Hi all,

I’m writing this with a heavy heart, as this will be the final RetroShell weekly newsletter for now.

Over the past week, we’ve had to take a step back and reflect on whether we want to remain directly involved in this side of the retro gaming community. Some of you may have seen the recent discussion on X/Twitter about RetroShell, our use of AI, and the way our news coverage has worked. Unfortunately, it became quite public, quite emotional, and at times personally difficult.

We want to say clearly that RetroShell was never created to discredit anyone, replace passionate writers, or take away from the work of independent creators. Quite the opposite. For more than 200 weekly newsletters, we have linked to, credited, and supported retro gaming websites, writers, channels, creators, and community projects without asking for anything in return. We did that because we love retro gaming and genuinely wanted to help surface more of the brilliant work happening across the scene.

The idea behind the news side of RetroShell was simple: use technology to help find stories from across the retro gaming world, track down the most original source where possible, and report them in a clear and useful way.

A lot of gaming news is already reported from secondary sources rather than primary ones, with credit passed up the chain rather than going straight to the origin. That is exactly what RetroShell was trying to do. What we have learned through all of this is that there is an important distinction to draw: aggregating general news is one thing, but shining a light on genuinely unique content, a feature article, a review, something someone has invested real creative effort in, is different, and does not add much to the wider community. We accept that.

What I do not accept is that the underlying concept is wrong. A central, well-sourced place that brings you retro gaming news from across the industry and points you directly to the primary source would be a real value add for the community. That idea has not gone away.

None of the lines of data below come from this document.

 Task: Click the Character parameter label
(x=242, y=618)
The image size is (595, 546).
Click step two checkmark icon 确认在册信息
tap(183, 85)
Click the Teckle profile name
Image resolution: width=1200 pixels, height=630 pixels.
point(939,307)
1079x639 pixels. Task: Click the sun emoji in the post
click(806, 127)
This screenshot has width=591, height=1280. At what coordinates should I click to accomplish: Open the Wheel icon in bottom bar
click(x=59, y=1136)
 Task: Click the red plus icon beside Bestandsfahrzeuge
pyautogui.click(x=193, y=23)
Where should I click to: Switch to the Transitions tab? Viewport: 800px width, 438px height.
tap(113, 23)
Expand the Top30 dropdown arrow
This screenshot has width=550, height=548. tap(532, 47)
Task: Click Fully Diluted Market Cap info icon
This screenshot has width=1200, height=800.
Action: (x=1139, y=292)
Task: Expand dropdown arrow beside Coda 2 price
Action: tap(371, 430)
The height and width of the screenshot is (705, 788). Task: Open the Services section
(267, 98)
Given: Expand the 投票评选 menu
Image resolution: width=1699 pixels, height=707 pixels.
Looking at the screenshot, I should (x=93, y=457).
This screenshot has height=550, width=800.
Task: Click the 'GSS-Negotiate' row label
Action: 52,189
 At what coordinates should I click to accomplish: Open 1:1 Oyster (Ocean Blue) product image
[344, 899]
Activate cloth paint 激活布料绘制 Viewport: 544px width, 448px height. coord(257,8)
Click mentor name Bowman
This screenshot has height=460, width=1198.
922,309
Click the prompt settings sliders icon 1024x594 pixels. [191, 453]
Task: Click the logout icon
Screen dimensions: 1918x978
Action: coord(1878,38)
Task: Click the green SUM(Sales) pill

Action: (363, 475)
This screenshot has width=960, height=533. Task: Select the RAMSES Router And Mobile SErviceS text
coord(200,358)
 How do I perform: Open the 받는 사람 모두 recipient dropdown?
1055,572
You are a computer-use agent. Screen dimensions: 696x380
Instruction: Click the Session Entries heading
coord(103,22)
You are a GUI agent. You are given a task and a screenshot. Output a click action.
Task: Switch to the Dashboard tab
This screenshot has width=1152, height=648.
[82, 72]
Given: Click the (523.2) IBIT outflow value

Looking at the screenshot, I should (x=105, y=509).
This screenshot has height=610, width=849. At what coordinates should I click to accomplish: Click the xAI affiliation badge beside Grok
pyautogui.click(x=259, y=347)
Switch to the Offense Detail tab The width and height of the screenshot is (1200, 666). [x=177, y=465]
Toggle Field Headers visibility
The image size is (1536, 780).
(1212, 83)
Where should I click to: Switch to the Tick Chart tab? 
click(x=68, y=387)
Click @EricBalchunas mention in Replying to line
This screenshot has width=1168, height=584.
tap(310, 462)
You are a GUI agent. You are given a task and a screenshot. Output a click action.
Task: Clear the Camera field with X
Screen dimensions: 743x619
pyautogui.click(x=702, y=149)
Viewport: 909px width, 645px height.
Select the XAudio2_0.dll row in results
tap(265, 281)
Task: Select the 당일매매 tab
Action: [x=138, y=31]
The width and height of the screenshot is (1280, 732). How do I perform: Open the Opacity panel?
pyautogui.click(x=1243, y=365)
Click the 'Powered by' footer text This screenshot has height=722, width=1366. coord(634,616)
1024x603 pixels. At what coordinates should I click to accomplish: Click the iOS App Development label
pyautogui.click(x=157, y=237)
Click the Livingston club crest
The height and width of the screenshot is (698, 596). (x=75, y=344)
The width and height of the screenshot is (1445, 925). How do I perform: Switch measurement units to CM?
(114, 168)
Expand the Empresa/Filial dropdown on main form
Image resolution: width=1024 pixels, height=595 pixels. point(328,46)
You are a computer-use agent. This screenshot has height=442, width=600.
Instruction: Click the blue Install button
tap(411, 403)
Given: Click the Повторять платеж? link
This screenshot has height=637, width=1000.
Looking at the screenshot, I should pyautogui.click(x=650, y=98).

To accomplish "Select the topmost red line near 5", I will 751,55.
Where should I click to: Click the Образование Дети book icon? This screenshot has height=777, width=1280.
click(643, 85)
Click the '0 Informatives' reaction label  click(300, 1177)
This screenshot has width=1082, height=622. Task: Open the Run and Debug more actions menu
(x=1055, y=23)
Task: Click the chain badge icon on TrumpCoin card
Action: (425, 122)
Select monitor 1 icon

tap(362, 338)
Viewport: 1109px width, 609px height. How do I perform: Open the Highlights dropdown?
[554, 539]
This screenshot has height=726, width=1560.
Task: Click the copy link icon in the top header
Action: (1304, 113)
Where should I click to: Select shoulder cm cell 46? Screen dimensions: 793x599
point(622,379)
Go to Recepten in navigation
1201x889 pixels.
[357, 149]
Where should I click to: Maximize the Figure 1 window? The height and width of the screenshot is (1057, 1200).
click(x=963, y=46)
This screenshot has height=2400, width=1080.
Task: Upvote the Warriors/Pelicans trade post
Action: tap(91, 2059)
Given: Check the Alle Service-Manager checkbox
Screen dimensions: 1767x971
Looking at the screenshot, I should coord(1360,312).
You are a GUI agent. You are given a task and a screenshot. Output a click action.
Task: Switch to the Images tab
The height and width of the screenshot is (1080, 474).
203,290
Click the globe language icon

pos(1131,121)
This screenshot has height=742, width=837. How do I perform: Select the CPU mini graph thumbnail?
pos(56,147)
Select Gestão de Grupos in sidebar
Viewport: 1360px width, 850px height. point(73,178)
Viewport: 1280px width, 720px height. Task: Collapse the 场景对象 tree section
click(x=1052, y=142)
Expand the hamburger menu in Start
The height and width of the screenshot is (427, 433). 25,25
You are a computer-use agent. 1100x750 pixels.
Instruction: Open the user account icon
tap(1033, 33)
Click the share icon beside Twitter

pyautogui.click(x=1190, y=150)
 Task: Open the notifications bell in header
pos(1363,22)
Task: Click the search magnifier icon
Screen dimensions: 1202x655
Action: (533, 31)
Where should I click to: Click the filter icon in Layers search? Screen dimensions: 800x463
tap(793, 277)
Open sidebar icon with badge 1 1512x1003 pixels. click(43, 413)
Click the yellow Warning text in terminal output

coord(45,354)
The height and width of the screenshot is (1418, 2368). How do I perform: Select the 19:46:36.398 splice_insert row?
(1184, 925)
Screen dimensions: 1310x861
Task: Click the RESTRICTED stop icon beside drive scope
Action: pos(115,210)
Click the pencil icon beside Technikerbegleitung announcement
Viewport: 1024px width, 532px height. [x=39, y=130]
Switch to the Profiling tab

That said, we also accept that the system was not perfect. Since all of this happened, we have spent time reading up on copyright law as it applies to images. The honest conclusion is fairly simple: if it is your own image, you are on solid ground. The moment you use someone else’s image, you are in copyright territory, and credit and a link do not necessarily change that.

We completely understand why any publication would be frustrated when their images are used without consent. After looking into this properly, we are not sure it is ever truly acceptable without it, which is a big part of why we have taken all of our news coverage down rather than simply reformatting it.

The ironic thing, and we say this not to be provocative but because honesty matters here, is that a number of gaming websites, including some of those who were most vocal about our approach, regularly use images from manufacturers and other sources. We would be genuinely surprised if they always had explicit consent to do so, though we could be wrong.

When you start looking into the ownership structures and partnerships behind some of these companies, you realise it is a murky industry where profit is often the real priority, well ahead of people’s rights. One only needs to look at who owns publications like IGN, and what positions those organisations take or fail to take on things like Palestine, factory worker conditions, or labour rights, to get a clearer picture of what these companies actually care about.

If people are genuinely passionate about standards, copyright, and ethics in this space, we would encourage them to look carefully at how the publications they read actually approach these issues and decide for themselves whether they are comfortable with what they find, or whether the criticism aimed in our direction is a little more complicated and potentially hypocritical than it first appeared.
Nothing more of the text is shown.